Wednesday, November 5, 2014

Are Healthcare Services Even Considered Product?

I'm beginning to think perhaps not - strange though it may seem. If healthcare isn't product, how can it even be classified...other than societal burden? First, a little context. Consider a post title which Don Boudreaux penned four years earlier, "Trade is to be judged only by how well it serves consumers". Already, hmm. Now, think of the imaginary scenario Boudreaux describes with a taxi driver which - fortunately - no one should have to be subjected to.

A taxi cab ride is reasonably well defined as service product - in part because the specified outcome (i.e. destination) is perfectly understandable. Whether or not one may expect to be "rerouted" while seeking healthcare assistance is quite another matter. Even though reroutes can be lousy, people shrug and accept them - if only because the service is at least preferable to undue fears, regarding the destination. That's why special interests found it all too easy, to cash in on fears re the "ride" of illness and its uncertainties. Those fears played a large role in today's knowledge use capture - hence strict limits on the right to heal.

Some healthcare outcomes aren't easy to comprehend - either for provider or recipient. Perhaps for this reason, the idea of healthcare as product is so murky, that few still think of it as a normal marketplace choice. There's just one problem. When healthcare is defined as service obligation, that cuts into economic dynamism. For instance, healthcare is a major contributor to the growing desire of nations to close their borders to immigrants.
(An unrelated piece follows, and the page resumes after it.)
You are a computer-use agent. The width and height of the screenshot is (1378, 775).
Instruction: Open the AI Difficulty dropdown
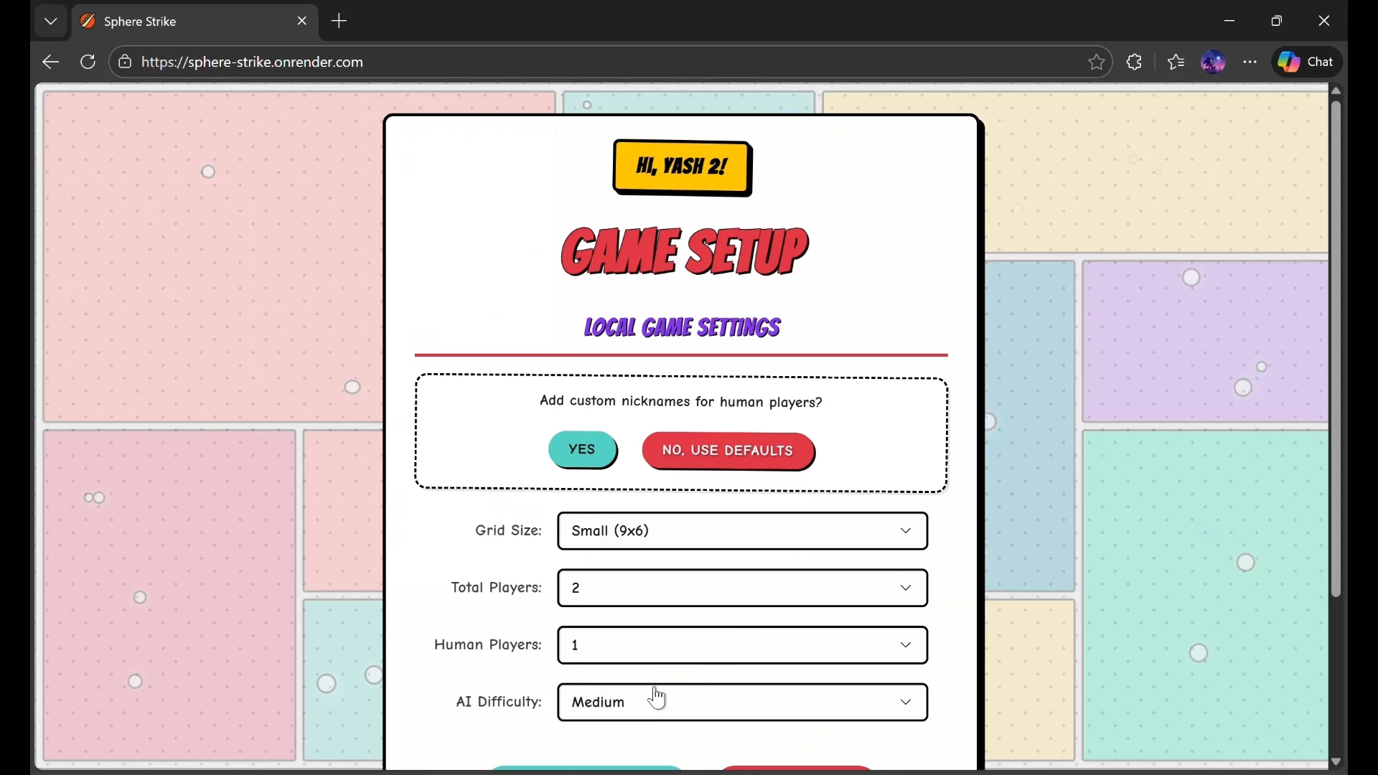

Recently a post from Tyler Cowen provided an example of the perceived non-product nature of healthcare. Tyler was enthused about the spread of Christianity in China, and here is a quote from the article he highlighted:
In the 1980s the faith grew most quickly in the countryside, stimulated by the collapse of local health care and a belief that Christianity could heal instead.
Wait, what? In the midst of Cowen's enthusiasm over the article, the mention of the collapse of local healthcare was an aside which felt quite jarring. For one, is "progress" really to be measured by factors which include lost local economic activity - even that which is unfortunately provided by government? And while spirituality has a valuable role in healing (particular as individuals age), the context of the quote felt altogether wrong on a number of levels. What happened in China - while it may have been amended to some degree - serves as a reminder of the lack of healthcare in the rural U.S. as well.

How might people respond, if healthcare became a market with both freedom of choice and participation? Many free marketers tend to bypass the idea of a open market in healthcare as if it were a taboo subject. Under these circumstance, it is difficult to shift the idea of healthcare to a wide marketplace of choice. Even if the aspect of choice comes up, the typical response is that a sick person is generally in no position to be shopping around for doctors.

But that is not the point. Given the chance, not everyone wants to approach surgeries and medications in the same ways. Yet this fact gets glossed over. To be sure, healthcare needs to be humane and moral. But in the face of strict limitations on knowledge use, morality has now extended to attempts to force the few to serve the many - as if it were actually possible to do so.

So long as healthcare and other vital services remain on the fiscal side of the ledger, some of the most important product in the marketplace will continue to be perceived as a societal burden - even if unconsciously so. As Don Boudreaux said, "Trade is to be judged only by how well it serves consumers". So long as limitations on knowledge use remain intact, healthcare can scarcely be fulfilled in the natural course of human trade.

Limits in services formation not only limit knowledge use, but also the longevity of populations. What's more, the fiscal nature of services too often means unnecessary austerity, should other forms of production decline. In a recent post from Paul Krugman, "Why don't we see more macroeconomic populism", he asks:
Why, in a time of deflationary pressure, have calls for belt tightening dominated the political scene? I actually don't know, although I continue to think about it. But it is a puzzle worth pondering. 
When needed services growth is perceived all around as little more than societal burden...why indeed.